[UPDATE] Journal: Study Linking Vaccine to Autism Was Fraud

By: Associated Press; Lanetra Bennett Email
By: Associated Press; Lanetra Bennett Email

Updated 1-7 6:28pm

Many area parents are trying to wrap their heads around the fact that a longtime controversial study linking childhood vaccinations to autism has now been debunked.

A year ago, Eyewitness News reported how The British Medical Journal, The Lancet, retracted an article from 1998 that linked childhood vaccinations to autism because it said the author was not honest.

Now, a new study is flat out calling that study fraud.

But, some parents say it's still hard to believe which is right -- making them question: to vaccinate, or not to vaccinate?

As local resident Mary Allen puts it, she "didn't know any better" when it came to her first daughter, and she had the child vaccinated.

"She ended up having pretty severe speech delay and difficulty." Said, Allen.

Allen couldn't help but think about a 1998 study that linked childhood vaccinations to autism.

So, with her second daughter -- who's now 15 months old -- Allen decided to go with an adjusted vaccination schedule.

Allen said, "That just made me more comfortable."

A new report in the British Journal of Medicine says that 13-year-old study by Andrew Wakefield linking the two is bogus.

Allen said, "It makes you uneasy as a parent because you're not really sure which one to believe when you hear it both ways from someone who's supposed to be official. it just makes you cautious as a parent."

The new report says five of the 12 children in Wakefield's study had developmental problems before they were vaccinated, and three children who were said to have autism did not.

Tallahassee resident Erin Petscher says she never bought Wakefield's story.

She vaccinated her first daughter almost three years ago; and now seven months pregnant, she says she won't hesitate to do it again.

Petscher said, "I always thought that the data were insufficient and they couldn't be replicated.
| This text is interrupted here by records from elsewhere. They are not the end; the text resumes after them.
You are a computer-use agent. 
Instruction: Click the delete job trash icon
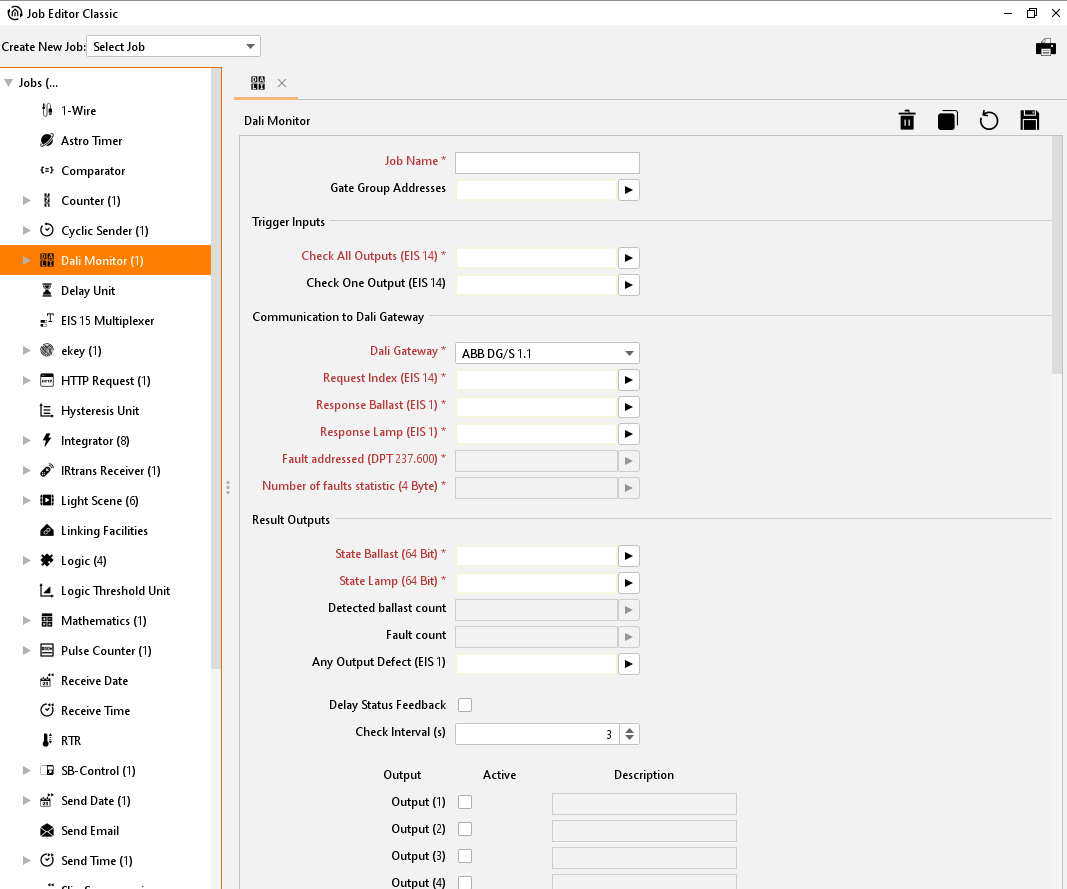[907, 121]
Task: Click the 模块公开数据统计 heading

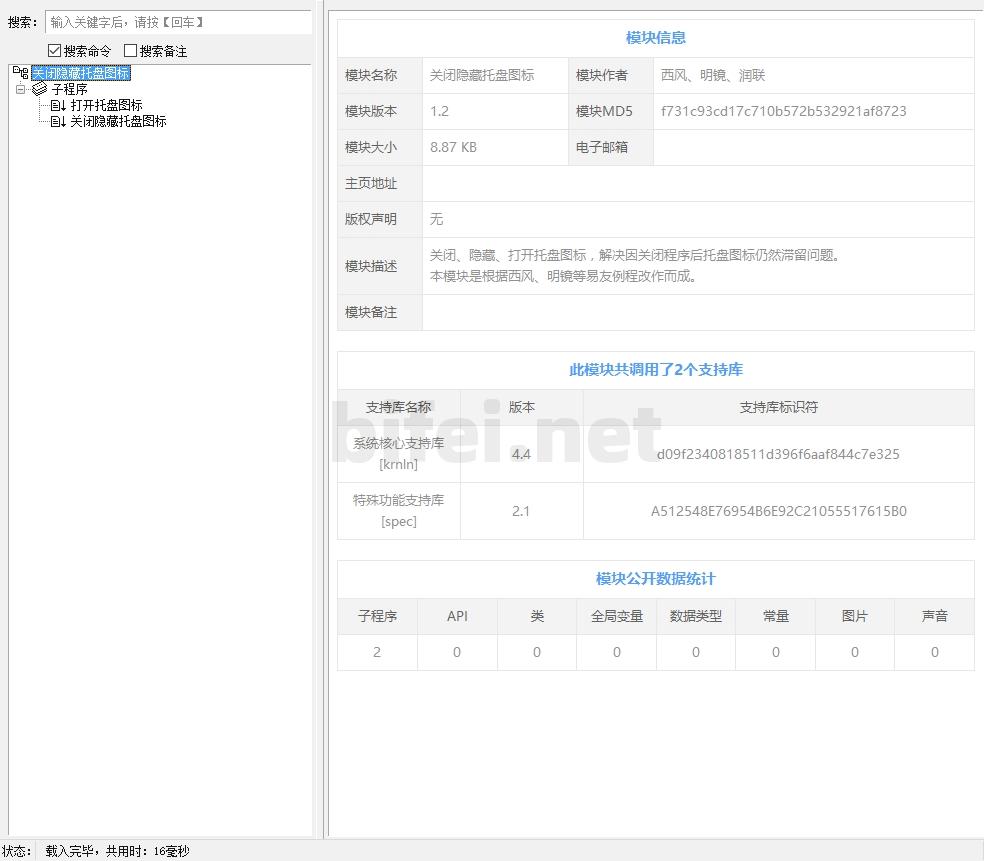Action: [655, 579]
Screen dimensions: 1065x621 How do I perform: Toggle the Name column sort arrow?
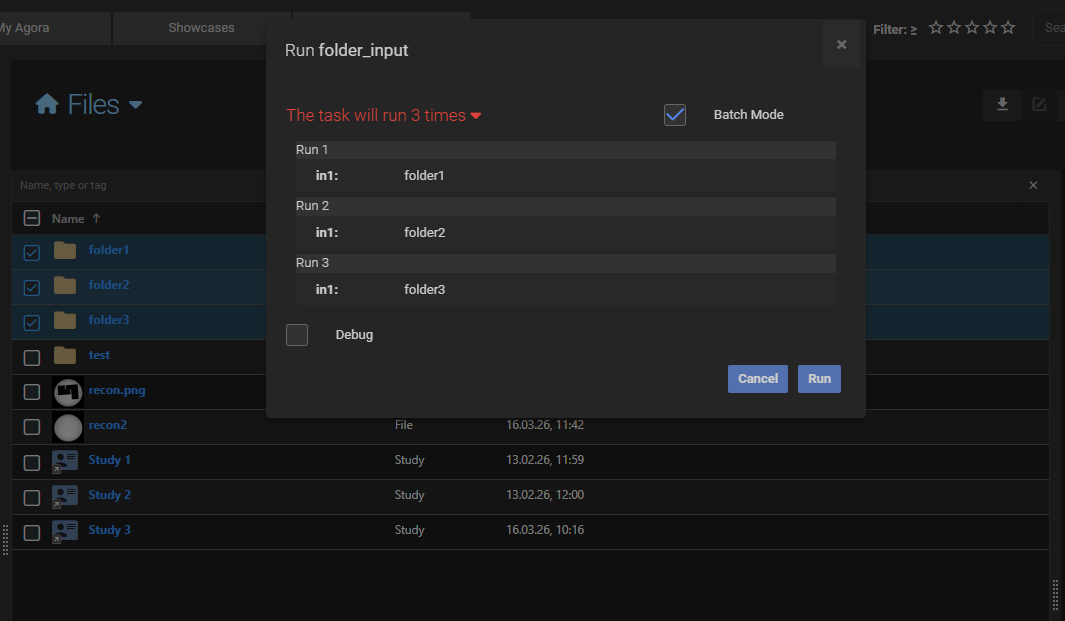coord(95,218)
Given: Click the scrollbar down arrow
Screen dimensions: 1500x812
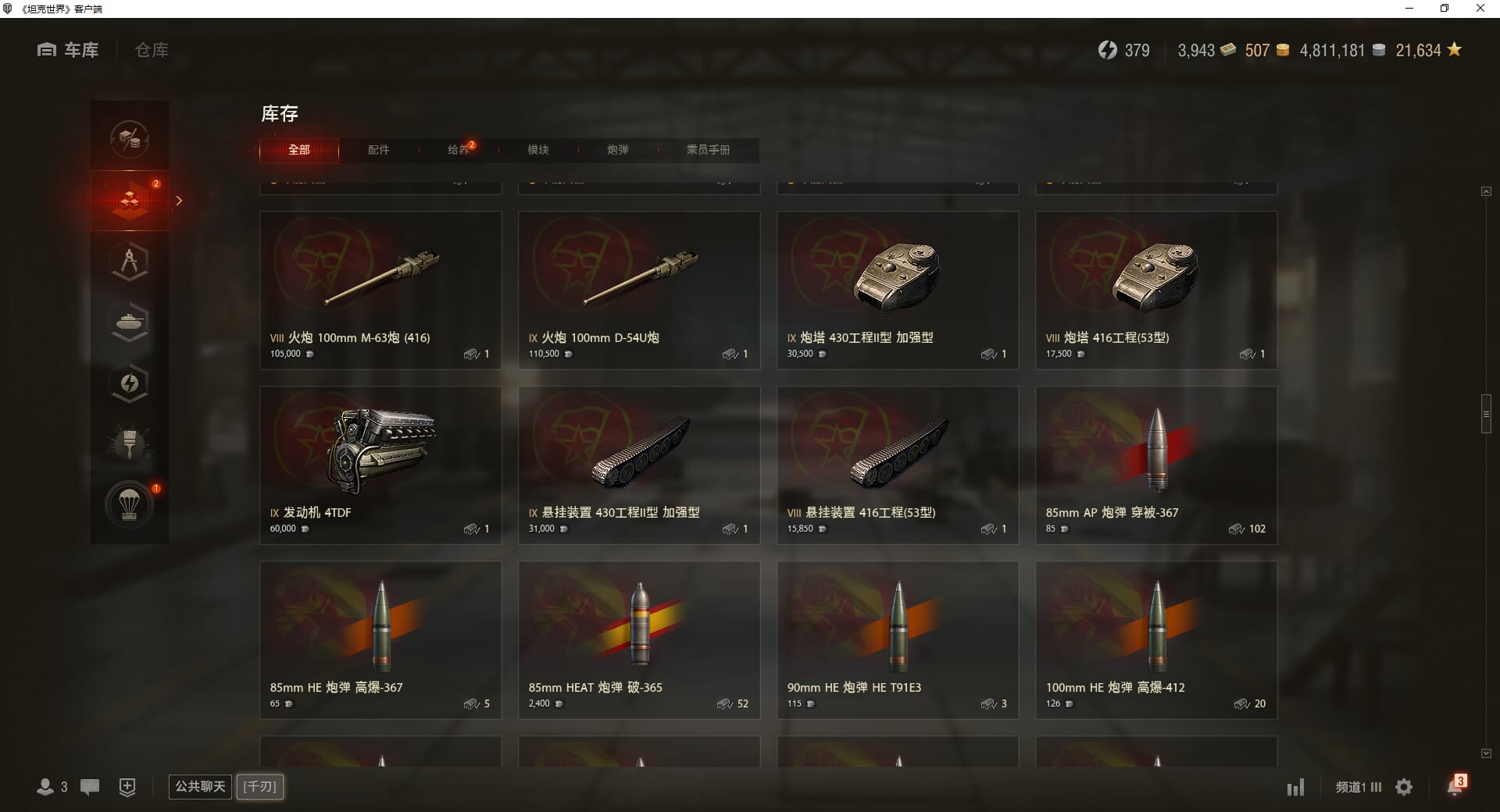Looking at the screenshot, I should pyautogui.click(x=1486, y=753).
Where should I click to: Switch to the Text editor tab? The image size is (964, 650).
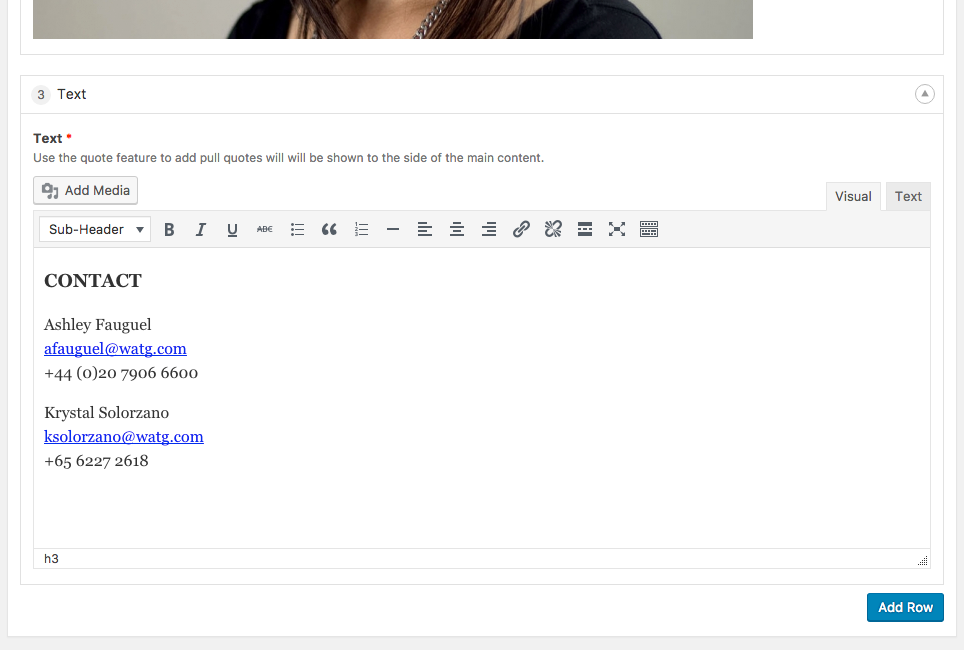(908, 197)
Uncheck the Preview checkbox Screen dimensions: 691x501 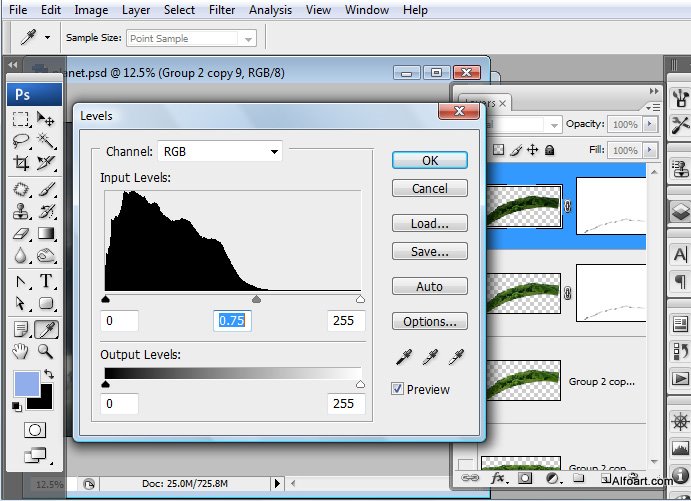pos(397,389)
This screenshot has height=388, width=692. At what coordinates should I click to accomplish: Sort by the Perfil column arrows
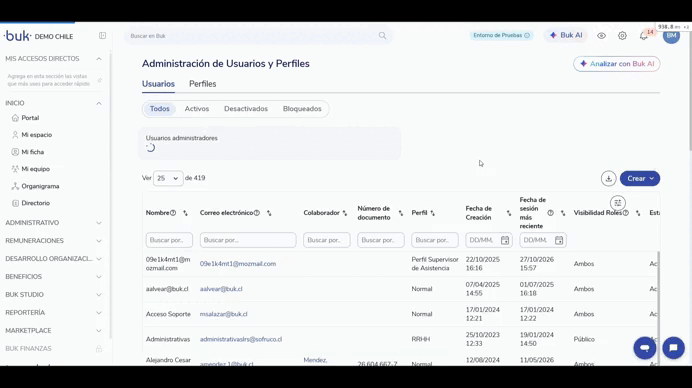[432, 213]
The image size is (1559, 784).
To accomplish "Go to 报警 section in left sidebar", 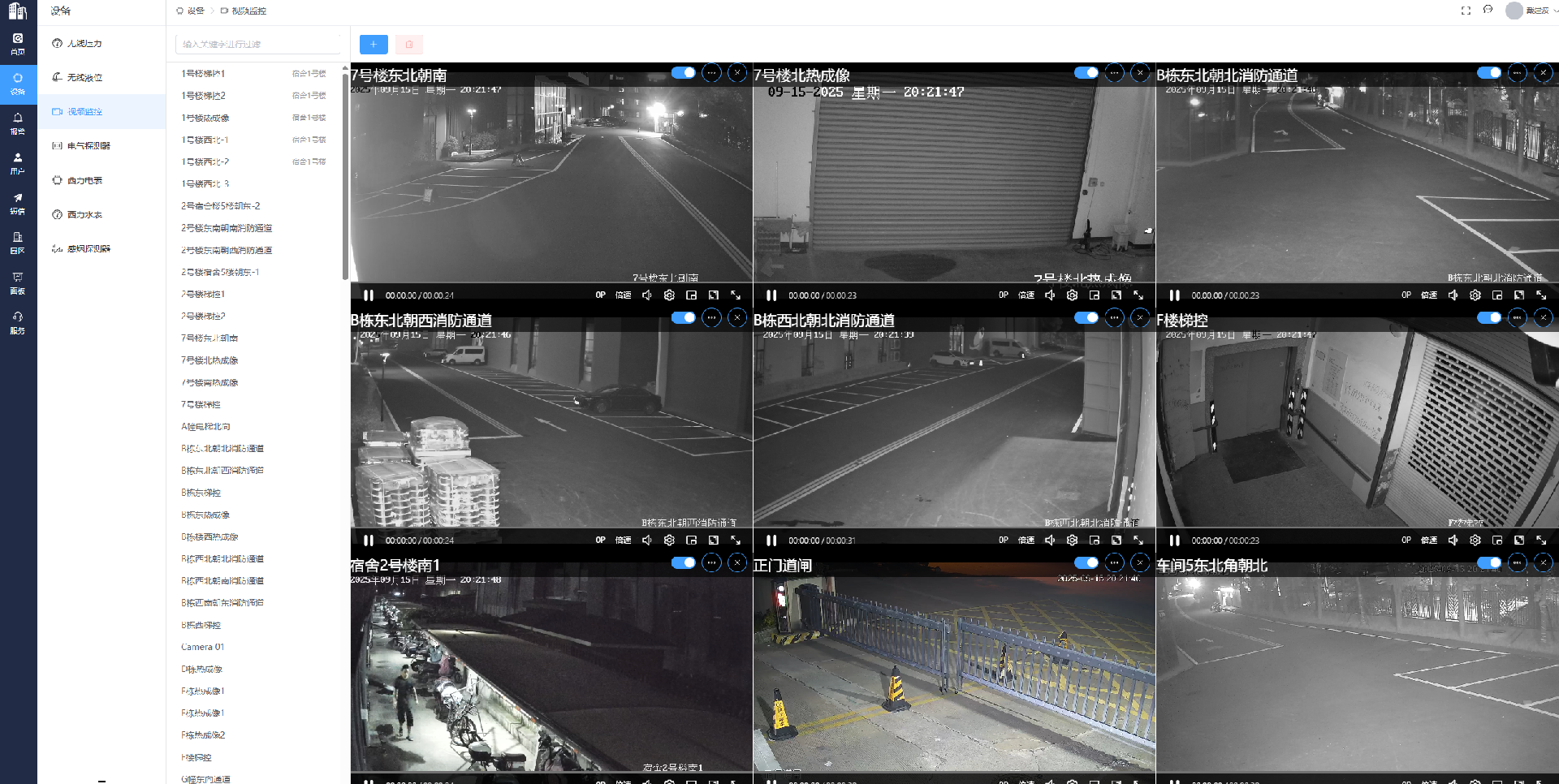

So, it was just disappointing. I think vaccinations are extremely important for kids; and I think that it's ignorant and irresponsible for people to not get their kids vaccinated."

Doctors Eyewitness News has spoken with say vaccinations are safe and that it is not worth the risk of not vaccinating your child.

They point out that even before Wakefield's study was retracted, there were dozens of studies that did not show a link between autism and vaccinations.


A new report in the British Journal of Medicine finds the 1998 study was based on altered information about the children involved.

Even though conclusions of the paper by Andrew Wakefield was widely discredited- worldwide, M-M-R immunization rates dropped and never fully recovered.

A report in the British Medical Journal says five of the 12 children in Wakefield's study had developmental problems before they were vaccinated and three children who were said to have autism did not.

Associated Press

LONDON — The first study to link a childhood vaccine to autism was based on doctored information about the children involved, according to a new report on the widely discredited research.

The conclusions of the 1998 paper by Andrew Wakefield and colleagues were renounced by 10 of its 13 authors and later retracted by the medical journal Lancet, where it was published. Still, the suggestion the MMR shot was connected to autism spooked parents worldwide and immunization rates for measles, mumps and rubella have never fully recovered.

A new examination found, by comparing the reported diagnoses in the paper to hospital records, that Wakefield and colleagues altered facts about patients in their study.

The analysis, by British journalist Brian Deer, found that despite the claim in Wakefield's paper that the 12 children studied were normal until they had the MMR shot, five had previously documented developmental problems. Deer also found that all the cases were somehow misrepresented when he compared data from medical records and the children's parents.

Called 'an elaborate fraud'
Wakefield defended his research in a statement released after the report. "There was absolutely no fraud," Wakefield, who is attending an international conference of doctors and scientists in Jamaica, said in the statement. "In the absence of adequate data on vaccine safety they continue to go after the man...What government and pharma fear in the UK is the exposure...of the fact that the UK government indemnified the manufacturer...They don't understand why I won't just go away. There is just too much at stake."